• [Task list]
1 – Set down word for word the passage in the KIEF design text starting with "7. Evaluating the" and going on through "assist the designer.".
2 – Answer these questions using the KIEF design text.
(a) What does the FBS modeler take as inputs?
(b) What does the metamodel mechanism find by qualitative reasoning?
(c) What do the black lines in the function hierarchy represent?
3 – Extend the KIEF design text on functional design with the FBS modeler, picking up right after its final sentence.

• [Text provided]
● ● ● ●

Design in KIEF is conducted by using the pluggable metamodel mechanism. For starting a design from the functional specification, the
design process has the following four steps.
  1. Functional Design on FBS modeler

  2. FBS modeler takes required functions as inputs. FBS modeler decomposes the required functions into subfunctions in order to detail it using functional knowledge. As a result, a functional hierarchy is constructed. After that, each function located at the bottom of the function hierarchy are realized with physical features that is a building block of metamodel.
  3. Computing a metamodel

  4. The metamodel mechanism finds out possible physical phenomena that may occur on the design object with qualitative reasoning.
  5. Generating an external model

  6. The designer generates an aspect model for evaluation by an external modeler. First, the metamodel mechanism selects related concepts to the aspect and relations among the concepts from the metamodel. By doing so, a conceptual model for generating an external model is constructed. After this, the metamodel mechanism translates the conceptual model to an external model by using model fragments and attribute data represented in the metamodel. Click here for detail description of modeling process.
  7. Evaluating the external model

  8. Finally, the designer evaluates the generated aspect model with the external modeler.
The last 2 steps reiterate for evaluating from various aspects.

Functional Design on FBS modeler

At beginning of the design process, designer uses the FBS modeler to do functional design.

Function Decomposition

Function decomposition is a process to build a function hierarchy from the top functions given by the designer. The knowledge of developing
methods in function prototypes is used by FBS Modeler to assist the designer.

And then, the designer inputs one or more needed function as shown in Figure 1. In this figure, the large window which includes Function Layer and Behavior Layer is the main workspace for constructing an FBS model, the Function Prototypes window depicts a list of the function prototypes, and the Features for This Function depicts a list of the physical features connected to a selected function. Here, the designer instantiates the needed function ``exMove (table)'' .


Figure 1: Selection of Needed Function

Then, the designer constructs a function hierarchy by decomposing the needed function by using appropriate developing methods defined in
the function prototypes (see Figure 2).  Here, the black lines, such as the relation between ``move'' and ``rotate,'' represent super-sub relations in the function hierarchy. Of course, you can construct the function hierarchy without using the developing methods by instantiating some function prototypes and connecting them.

● ● ● ●

• [Given material]
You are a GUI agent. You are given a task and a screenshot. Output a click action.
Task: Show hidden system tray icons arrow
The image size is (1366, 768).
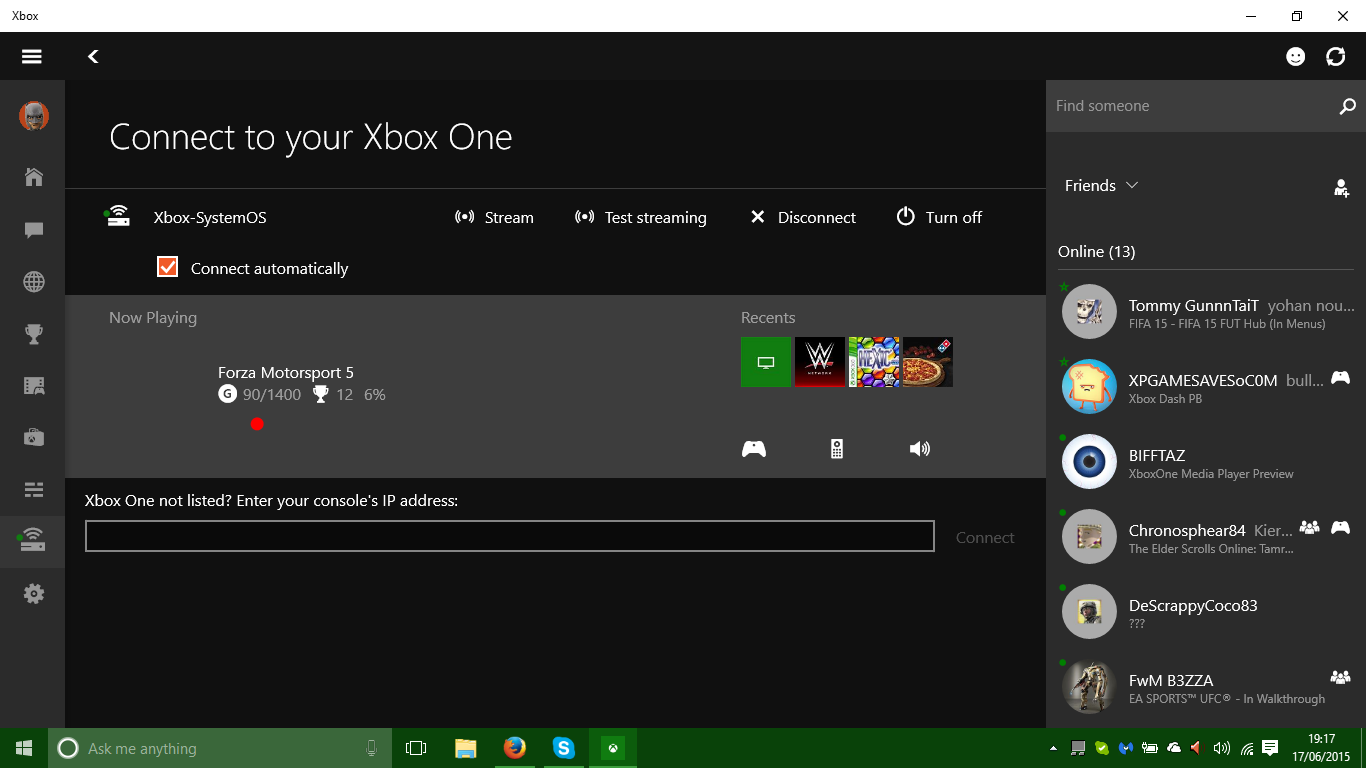(x=1053, y=748)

● ● ● ●

• [Written answers]
1 –
7. Evaluating the external model

  8. Finally, the designer evaluates the generated aspect model with the external modeler.
The last 2 steps reiterate for evaluating from various aspects.

Functional Design on FBS modeler

At beginning of the design process, designer uses the FBS modeler to do functional design.

Function Decomposition

Function decomposition is a process to build a function hierarchy from the top functions given by the designer. The knowledge of developing
methods in function prototypes is used by FBS Modeler to assist the designer.

2 –
(a) Required functions.
(b) Possible physical phenomena that may occur on the design object.
(c) Super-sub relations in the function hierarchy.

3 –
Figure 2: Construction of Function Hierarchy

Selection of Physical Features

As the second step, from the bottom functions of this function hierarchy, physical features will be derived, and by combining these
physical features a primary model for the design object that realize the target function will be constructed.  There are two ways to get
physical features for each bottom functions.  One is to directly select some physical features written in the function prototypes as
knowledge, and the other is to create physical features from the behaviors which may be also written in the function prototypes.

The designer can select physical features for realizing the function hierarchy. Figure 3 shows the result of this selection. Namely, the designer chooses one of the functions in the lowest level of the function hierarchy. In Figure 3, selected physical features are derived and decomposed into the concept dictionary elements (entities, relations, and physical phenomena) in the Behavior Layer. Thin arrows among the concept dictionary elements depict the physical dependencies, and dotted thick lines depicts which concept dictionary element derived from which function.


Figure 3: Selection of Physical Features

Creation of Physical Features

Instead of selecting physical features directly, the designer can create some physical features from the behaviors attached to the function prototypes so that the designer can construct the design object model more flexibly. QPAS (Qualitative Process Abduction System) interface supports this operation (Figure 4).The QPAS interface can suggest physical phenomena which entail the desired behavior by using the influence information of physical phenomena. This interface creates new physical feature by combining existing physical feature to invoke desired physical phenomena.


Figure 4: The QPAS Interface

Delegation

Since the physical features generated in the previous step are independent with each other, the designer should construct a consistent design object model, which is called as a primary model in the metamodel system.  This is done by identifying same entities included in more than one physical feature. This manipulation is called delegation.

Delegation is the method to make an instance of entity which has more than two views. In a physical feature, each of entities has a certain
view which depends on the physical feature. Therefore, when the designer combines several physical features, there may be some entities which are identical but described from different views. In the FBS modeler, this is done by delegation.  For example, since ``Shaft'' and ``BallScrew'' in Figure 3 should be identical, the designer delegates these two (see Figure 5).


Figure 5: Example of Delegation

Computing a Metamodel

As a result of the previous steps, a function hierarchy and a primary model of the design object are constructed. Since it can be physically inconsistent, this must be checked.  For checking physical consistency,
behavior simulation can be executed by using other modelers. To use other modelers, the designer propagate the FBS model to the pluggable metamodel mechanism. After propagating the FBS model, the metamodel mechanism reasons out possible physical phenomena occurred on the design object by using physical feature knowledge base.

Generating and Evaluating with an External Model

Evaluation with the Qualitative Reasoning System

    Make new aspect model for qualitative reasoning system.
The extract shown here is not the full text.